Identification: chooses from a list of biometric models which one corresponds to an image

  • Face identification able to work in closed set and open set mode
    • closed set: claimed person is in the database
    • open set mode: claimed person may not be in the database
  • Face identification algorithm can be chosen according to your needs:
    • real time: standard algorithm for real time calculation on a video stream with a standard PC
    • mobile: optimized algorithm for embedded devices; less accurate but quicker
    • precise: slower but more precise algorithm


Security levels can be chosen according to your security needs.

Face identification can be used in a lot of different use cases. In car industry for example, it allows to identify the driver, adjust the seat position and apply specific settings (audio, steering wheel,...) or even collect statistics.

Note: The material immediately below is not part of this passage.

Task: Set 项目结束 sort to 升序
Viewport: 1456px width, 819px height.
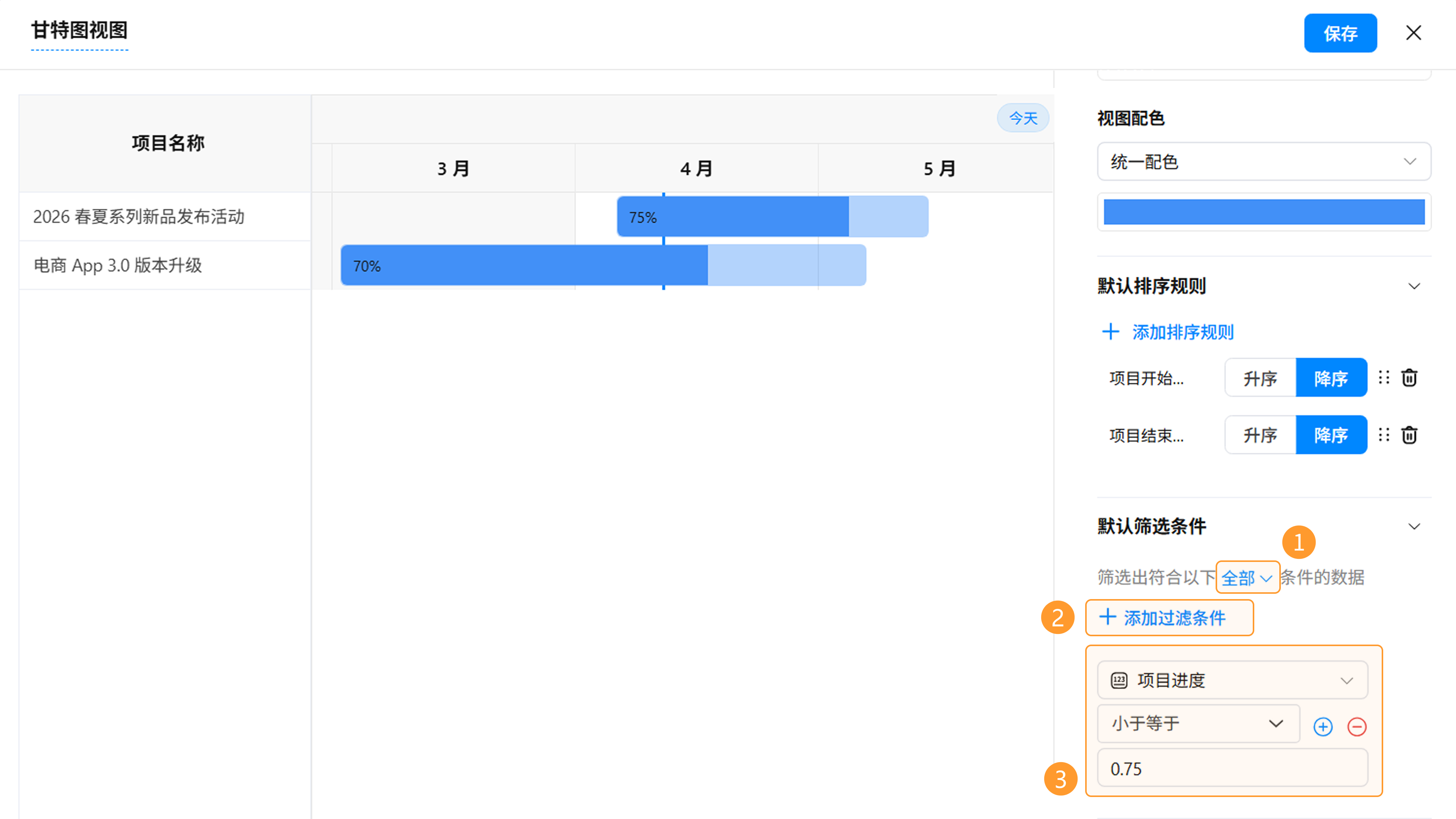Action: (x=1260, y=435)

Computing Time and Memory Information

  Computer ("real time" algorithm) Mobile ("mobile" algorithm)
Face Localization 17 [ms] -> 58 fps 17 [ms] -> 58 fps
Face Verification 27 [ms] -> 37 fps 30-90 [ms] -> 11-33 fps
Face Identification (with 20 identities to check) 62 [ms] -> 16 fps  


The library is robust to low resolution, slight light variation and face occlusion. It is also robust to beard variations, glasses changing, skin tone change ... Heavy side face lighting can compromise recognition. The background has no influence for face recognition.

The library can be embedded in multi-threaded applications too. This SDK have been used in several applications for years and all known bugs have been corrected.

Sample Codes

Sample codes for detection and verification are provided along with the library with a clear documentation. Error codes are handled for debugging purpose.

Application Examples

  • Interactive Kiosks
  • Photo Tagging
  • Access Control
  • Smart TV's